Potential flow (3 lectures)
L7. The basics of potential flow: introduction of vorticity and the velocity potential and derivation of the conservation laws governing incompressible irrotational flow, including Bernoulli's law.
L8. The building blocks of potential flow: introduction to the elementary solutions to the Laplace equation, the principle of linear superposition and application to explain applied fluid dynamics problems.

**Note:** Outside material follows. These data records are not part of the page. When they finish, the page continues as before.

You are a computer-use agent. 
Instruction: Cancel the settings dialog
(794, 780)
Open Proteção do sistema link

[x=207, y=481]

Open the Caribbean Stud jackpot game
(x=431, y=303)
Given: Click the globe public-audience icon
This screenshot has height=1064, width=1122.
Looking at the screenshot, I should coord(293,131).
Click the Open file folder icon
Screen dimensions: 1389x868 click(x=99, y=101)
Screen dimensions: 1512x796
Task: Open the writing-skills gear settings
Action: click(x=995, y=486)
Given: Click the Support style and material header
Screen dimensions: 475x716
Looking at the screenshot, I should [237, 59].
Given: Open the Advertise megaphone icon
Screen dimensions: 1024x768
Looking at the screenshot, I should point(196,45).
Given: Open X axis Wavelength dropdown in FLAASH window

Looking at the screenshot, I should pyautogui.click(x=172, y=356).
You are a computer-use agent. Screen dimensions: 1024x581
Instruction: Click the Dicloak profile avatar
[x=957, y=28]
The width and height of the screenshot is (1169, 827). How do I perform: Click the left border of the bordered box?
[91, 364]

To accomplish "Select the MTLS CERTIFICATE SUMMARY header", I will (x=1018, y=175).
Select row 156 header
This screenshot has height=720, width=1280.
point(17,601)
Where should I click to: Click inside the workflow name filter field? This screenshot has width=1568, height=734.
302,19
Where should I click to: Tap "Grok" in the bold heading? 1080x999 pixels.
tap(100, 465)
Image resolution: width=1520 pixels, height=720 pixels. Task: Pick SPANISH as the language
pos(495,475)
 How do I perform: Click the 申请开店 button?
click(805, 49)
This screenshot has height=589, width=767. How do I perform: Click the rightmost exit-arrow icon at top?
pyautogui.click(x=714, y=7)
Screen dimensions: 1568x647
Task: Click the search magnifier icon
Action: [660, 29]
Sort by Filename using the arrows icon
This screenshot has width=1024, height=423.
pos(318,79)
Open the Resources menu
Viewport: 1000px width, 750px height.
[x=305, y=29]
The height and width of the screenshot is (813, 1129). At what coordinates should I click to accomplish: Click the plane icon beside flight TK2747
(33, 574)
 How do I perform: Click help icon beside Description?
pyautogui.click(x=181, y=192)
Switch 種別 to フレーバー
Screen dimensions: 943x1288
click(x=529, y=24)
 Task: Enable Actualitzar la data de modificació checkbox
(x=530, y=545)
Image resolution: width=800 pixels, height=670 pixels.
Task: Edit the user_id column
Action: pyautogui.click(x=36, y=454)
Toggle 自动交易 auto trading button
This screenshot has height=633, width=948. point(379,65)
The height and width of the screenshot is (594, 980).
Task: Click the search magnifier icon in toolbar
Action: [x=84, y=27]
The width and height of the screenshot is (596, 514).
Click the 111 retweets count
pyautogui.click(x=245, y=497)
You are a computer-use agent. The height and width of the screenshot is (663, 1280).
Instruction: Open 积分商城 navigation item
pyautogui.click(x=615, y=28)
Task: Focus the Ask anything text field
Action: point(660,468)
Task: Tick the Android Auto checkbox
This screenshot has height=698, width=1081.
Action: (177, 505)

L9. Forces on objects in potential flow: flow past a Rankine oval and a circle, flow past a rotating circle and the Magnus effect, Kelvin¿s circulation and Kutta-Joukowsky theorems, drag and d'Alembert's paradox.
Laminar Flow
L10. Example of solutions of the Navier-Stokes equations for simple boundary conditions: the Couette and the Pouiselle flows.
Turbulent Flow (5 lectures)
L11. Phenomenology of turbulent flow, Reynolds-averaged Navier-Stokes equation.
L12. Reynolds stress tensor, wall scales, Boussinesq hypothesis, turbulent viscosity.
L13. The universal Law of the wall, taxonomy of wall bounded flow.
L14. Moody diagram, k-type and d-type roughness.
L15. Review of turbulent flow.
Boundary Layer (2 lectures)
L16. Phenomenology and taxonomy of boundary layer flow, von Karman integral of the boundary layer and definition of the displacement and momentum thickness.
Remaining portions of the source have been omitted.